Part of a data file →

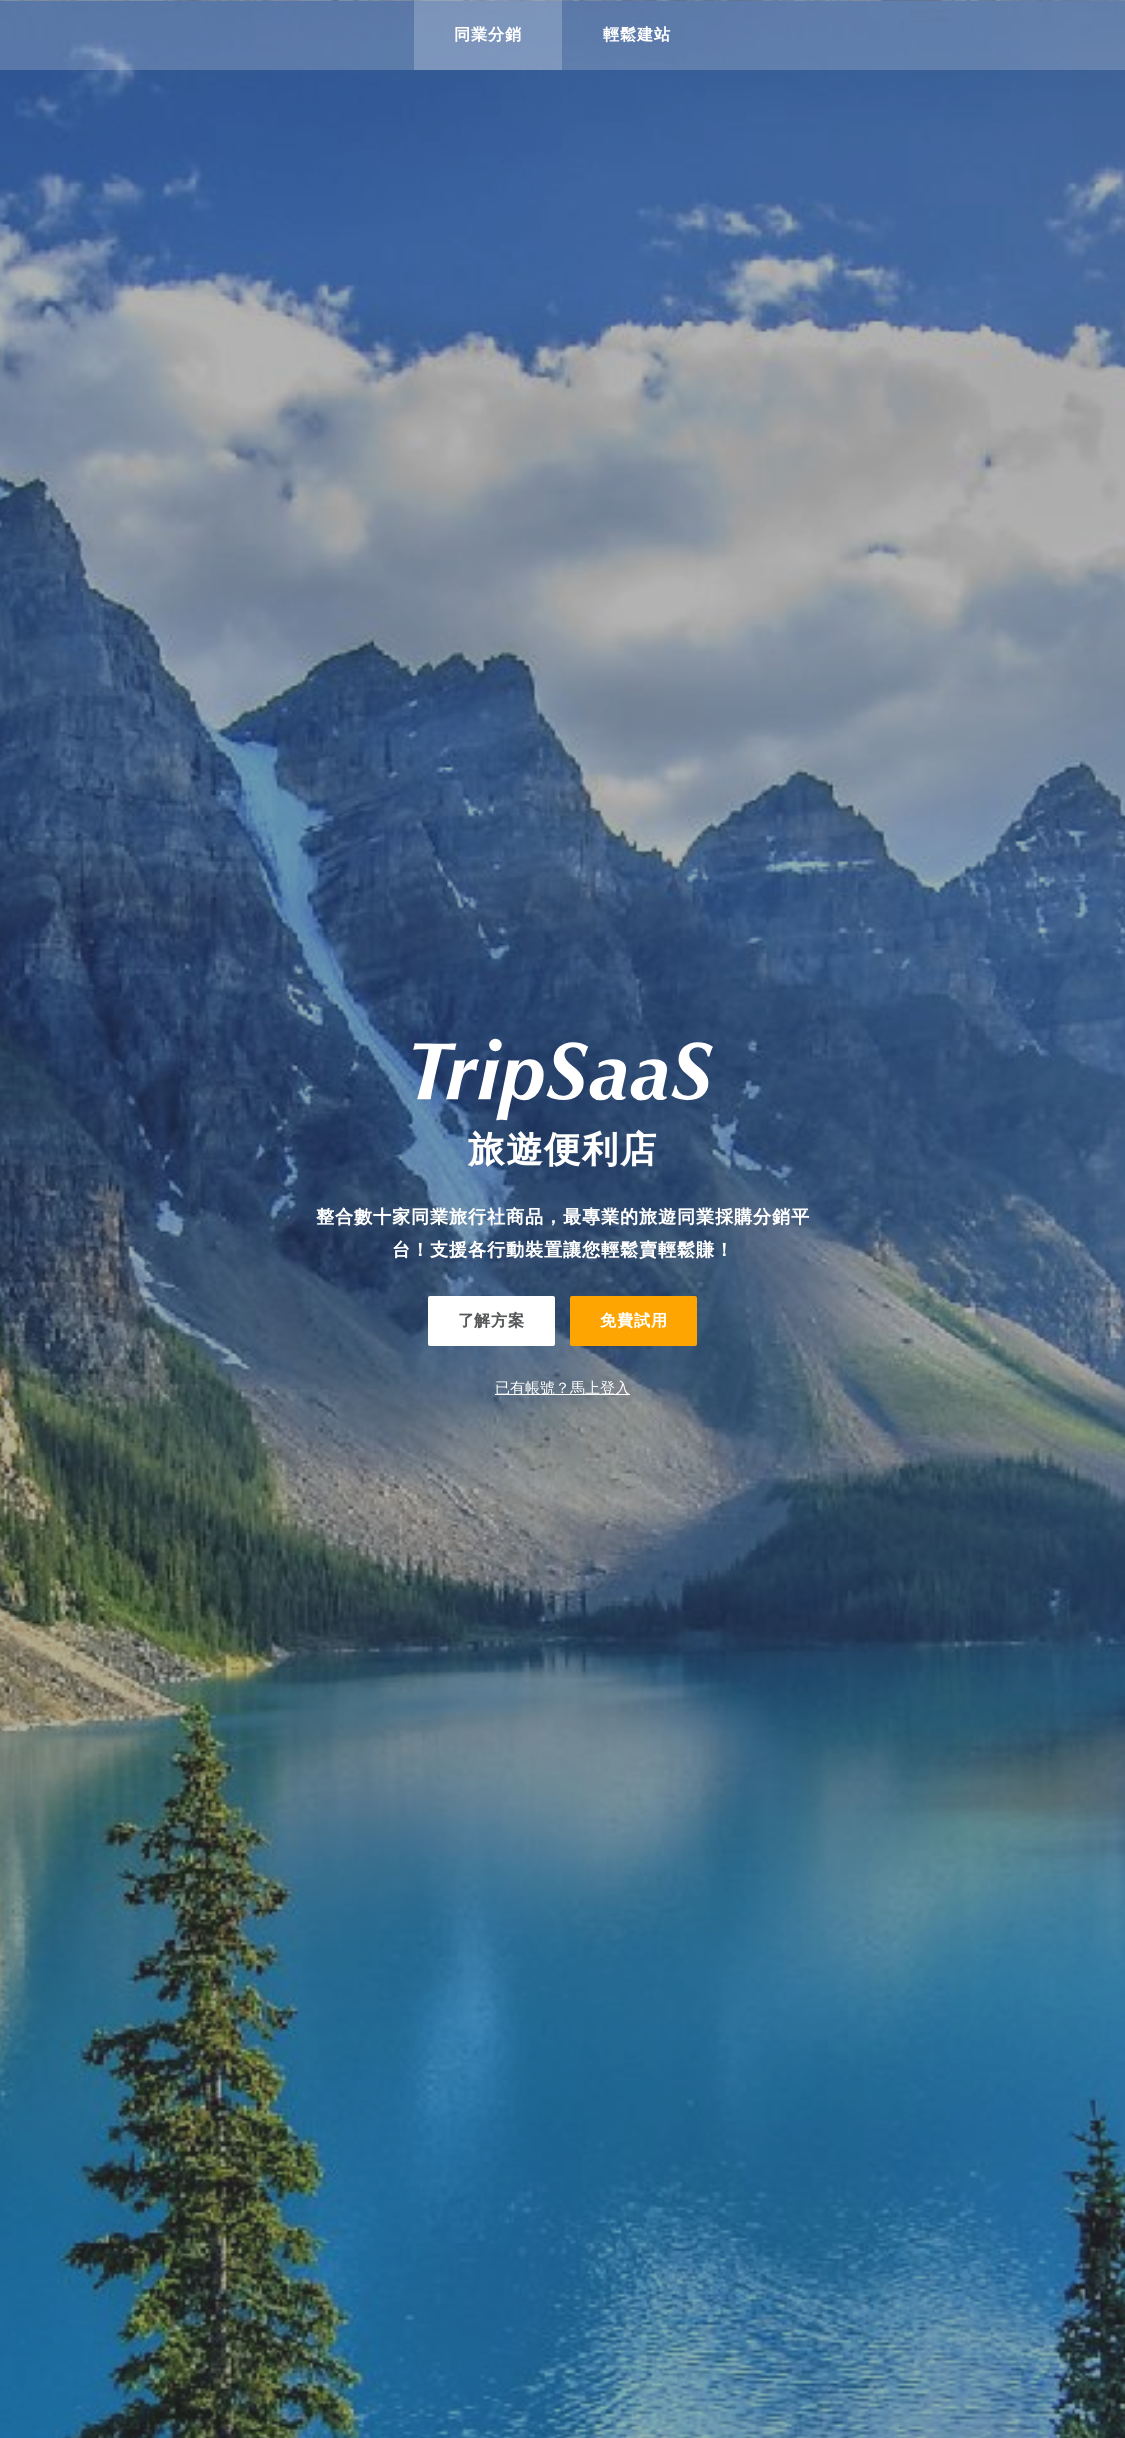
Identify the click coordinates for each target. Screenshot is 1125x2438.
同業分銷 (488, 34)
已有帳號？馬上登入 (562, 1387)
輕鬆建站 (637, 34)
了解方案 (491, 1320)
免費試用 (633, 1320)
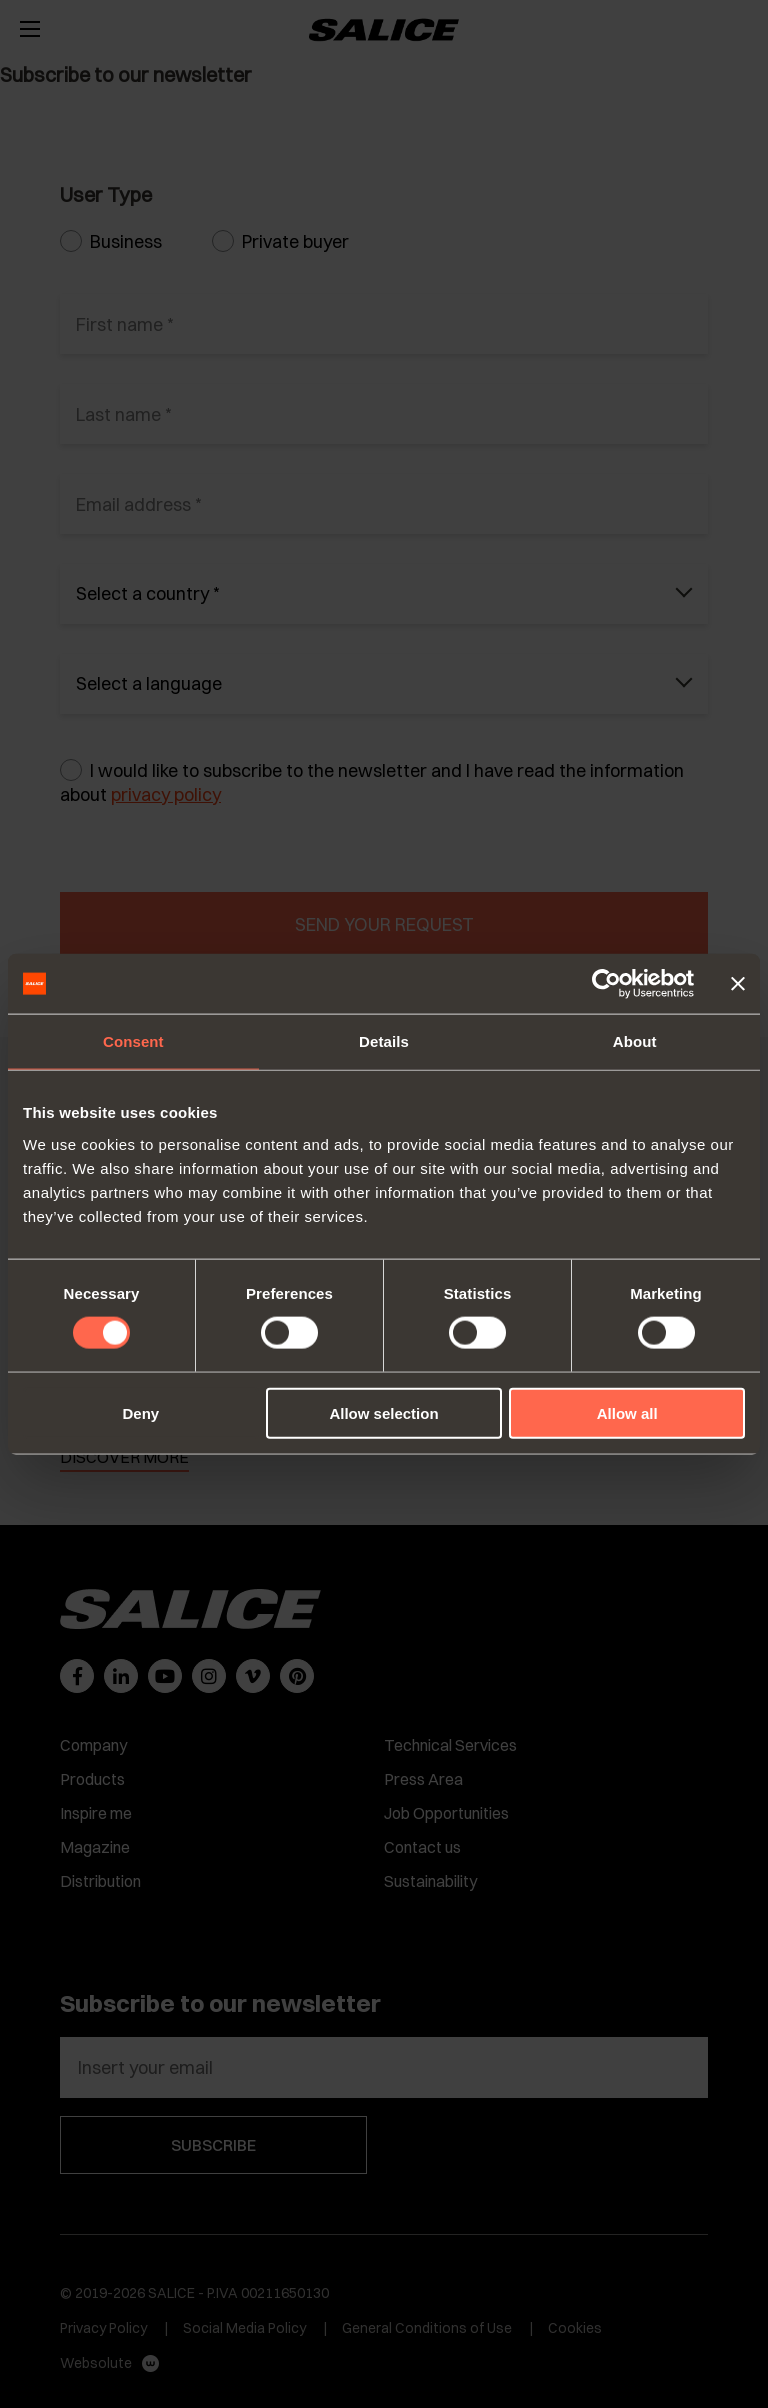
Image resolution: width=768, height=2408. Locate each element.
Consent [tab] (133, 1041)
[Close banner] (738, 984)
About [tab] (635, 1041)
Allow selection (383, 1412)
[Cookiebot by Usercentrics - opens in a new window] (606, 984)
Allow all (627, 1412)
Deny (140, 1412)
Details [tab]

Given instruction → Write out all of the rows above again in full, increasing every coordinate value by 67. Leave the pictures out.

Answer to the exercise →
Identify the click coordinates for each target. Screenshot is 1125x2438.
同業分銷 (555, 101)
已有帳號？馬上登入 (629, 1454)
輕鬆建站 (704, 101)
了解方案 (558, 1387)
免費試用 (700, 1387)
Image resolution: width=768, height=2408. Locate each element.
Consent [tab] (200, 1108)
[Close banner] (805, 1051)
About [tab] (702, 1108)
Allow selection (450, 1479)
[Cookiebot by Usercentrics - opens in a new window] (673, 1051)
Allow all (694, 1479)
Deny (207, 1479)
Details [tab]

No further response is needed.